Demystifying the Dissertation Chapter (Hidden Curriculum #4)

The hidden curriculum series is back! For those of you who are new here, the hidden curriculum includes a set of things we’re expected to know how to do, from attending a conference for the first time to applying for funding to going on the job market, without actually being taught them. Since I signed up for a Dissertation ECoach last term, I thought I’d share a few tips that I found most helpful from it.

Actually footage of me pretending to work on my dissertation

Dissertation ECoach – What is it?

The Dissertation ECoach is an interactive digital messaging tool that draws on dissertation writing strategies to affect graduate students’ writing practice. It was developed by several teaching and writing centers at the University of Michigan, and ran weekly for the duration of the Winter term (Jan-Apr). 

Through the ECoach portal, graduate students who are starting to write their dissertation receive personalized messages that influence a positive writing process. The personalized feedback that students receive helps them engage with more effective writing practices.

Top 5 Best Tips from the ECoach

Although there was a wide range of advice and resources offered by the ECoach over the course of the semester, I felt that some advice was more helpful and effective than others. 

Here are my top five takeaways from the ECoach portal.

1. Outlining the dissertation

Something that blew my mind in just the first few weeks of the ECoach was the idea that the dissertation is just several questions that you want to answer. Each question roughly correlates to a chapter within your dissertation, but there may be additional questions for each section of your chapter.

In terms of outlining, the ECoach offered this suggestion for structure:

  • Introduction 
  • Background
  • Working thesis
  • Main arguments
  • Counter arguments
  • Conclusion

Of course, every dissertation chapter is different.
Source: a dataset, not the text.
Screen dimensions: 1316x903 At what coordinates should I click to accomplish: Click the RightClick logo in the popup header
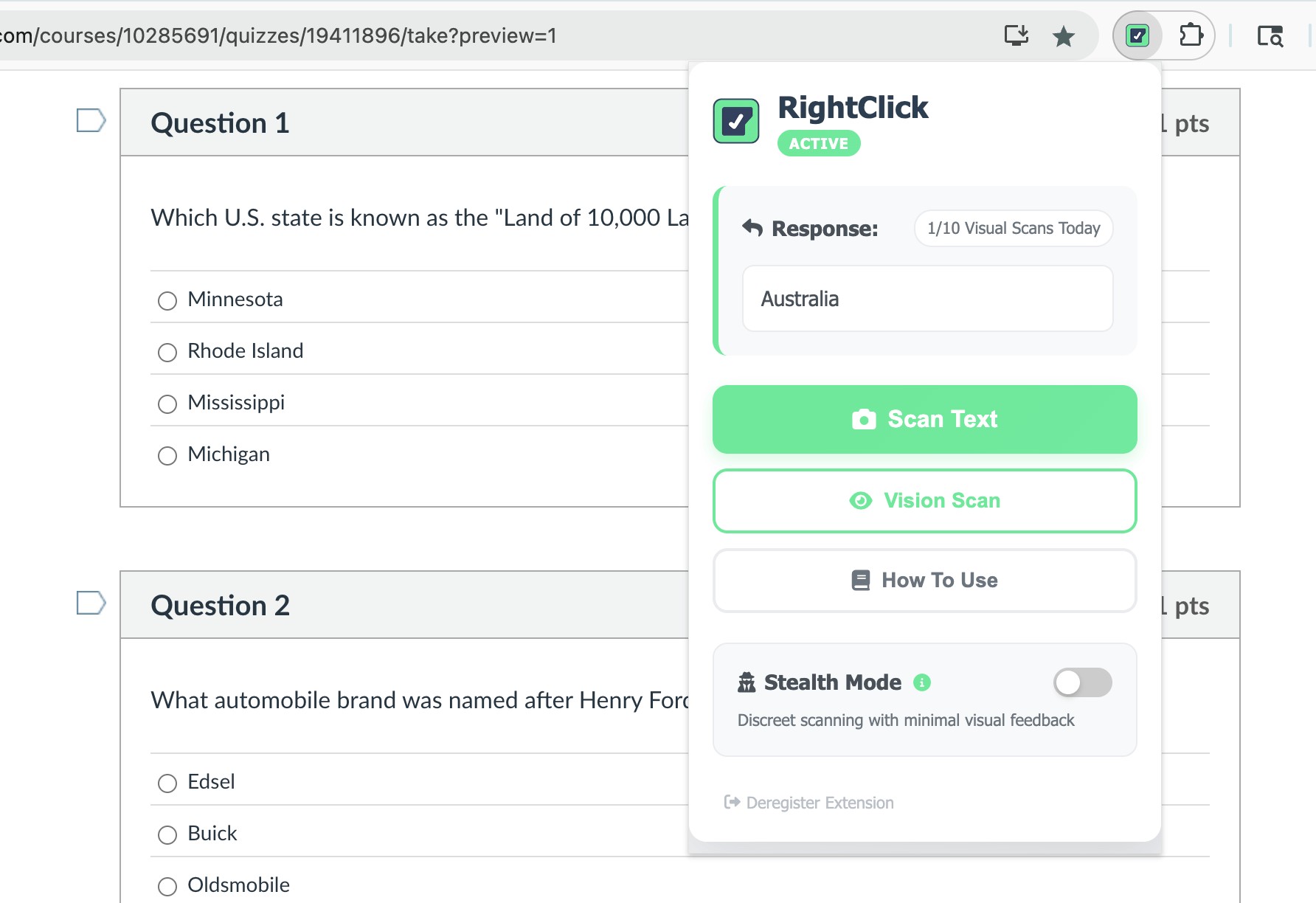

I tried to follow this outlining suggestion and my own chapter ended up looking very different. 

Structuring your chapters is definitely a lot of trial and error, writing and revising. Don’t be afraid to try something out and then edit, rearrange, or even delete things later. It won’t ever be perfect the first time around.

A final note: the outlining suggestions from the ECoach made me realize, three semesters into candidacy, that I didn’t have an overall outline for my dissertation. Make sure you have one, even if it’s really rough. 

Once you have the big picture of your dissertation laid out, create separate documents for each part of your dissertation and link them to the master outline

This way you can more easily focus on just one section or chapter at a time, without being overwhelmed.

2. Time management

This section was pretty straightforward, but still helpful to be reminded of: set specific and achievable goals for each writing session.

Know what you need to do, understand how much time each task will take, and set aside productive time each day. It may be helpful to keep a writing log so that you can visualize your daily goals and ideas, the time you put into the work you do, and what the next steps will be.

3. Crafting arguments in your dissertation

When attempting to craft solid arguments in our dissertations, it is important to continually reflect on our work. Some questions to consider:

  • What is the problem?
  • What have others done to solve this problem?
  • What is missing?
  • What are the objectives of this project?

These questions can be applied to the dissertation overall, as well as to specific sections of the dissertation (i.e. chapters and sections within chapters). The same is true of the structure of your argument. The ECoach offered several options in this respect:

  • General-Specific: usually begin with either a short or extended definition; a generalization or purpose statement; or some interesting statistics 
  • Specific-General: helps keep track of the big picture; begins with a specific focus (i.e. an event, a piece of art, or an individual or organization) and then progressively get more general
  • Toulmin Model: begin with claims which are statements you hope to prove; begin to develop your claim by drawing up a list of reasons to support it or finding evidence that backs up the point (‘the data tells me X, so Y’)
  • Listing and Ordering Counterarguments: present most salient counterarguments and then refute them; start general then move to particular arguments

4. Go back to your evidence

This is probably the one piece of advice that helped me most when I couldn’t figure out where to start in crafting a solid argument.

I’ve always had trouble with finding my own voice in my writing. In particular, I would always focus too much on mastering and then summarizing the secondary sources before turning to the primary sources. However, this past semester, I decided to re-prioritize.

If you’re stuck with your writing or don’t know where to begin, re-identify and reassess what evidence is most critical for your work. Then write down your observations, no matter how small, unimportant, or irrelevant you initially think they might be. You can always go back and revise later. 

What matters at this point is getting words – your own words – on the page.

5. Style and voice in academic writing

Although the jury is still out about whether “I” statements belong in academic writing, I found it really refreshing to be encouraged to use them in my drafting. 

Using “I” statements in your drafts allows you to hear yourself thinking, and see your own ideas emerge from the sea of competing experts, studies, theories, and arguments.

I also found the recommendations to draw from model texts and build your own specialized academic glossary helpful in thinking about writing style. Both of these pieces of advice help you identify disciplinary conventions that you should follow as you write and revise. 

When building your academic glossary, making it specific to your research topic is key. In my case, I chose studies (articles, books, published dissertations) focused on archaeology, commensality, and ceramic analysis as model texts.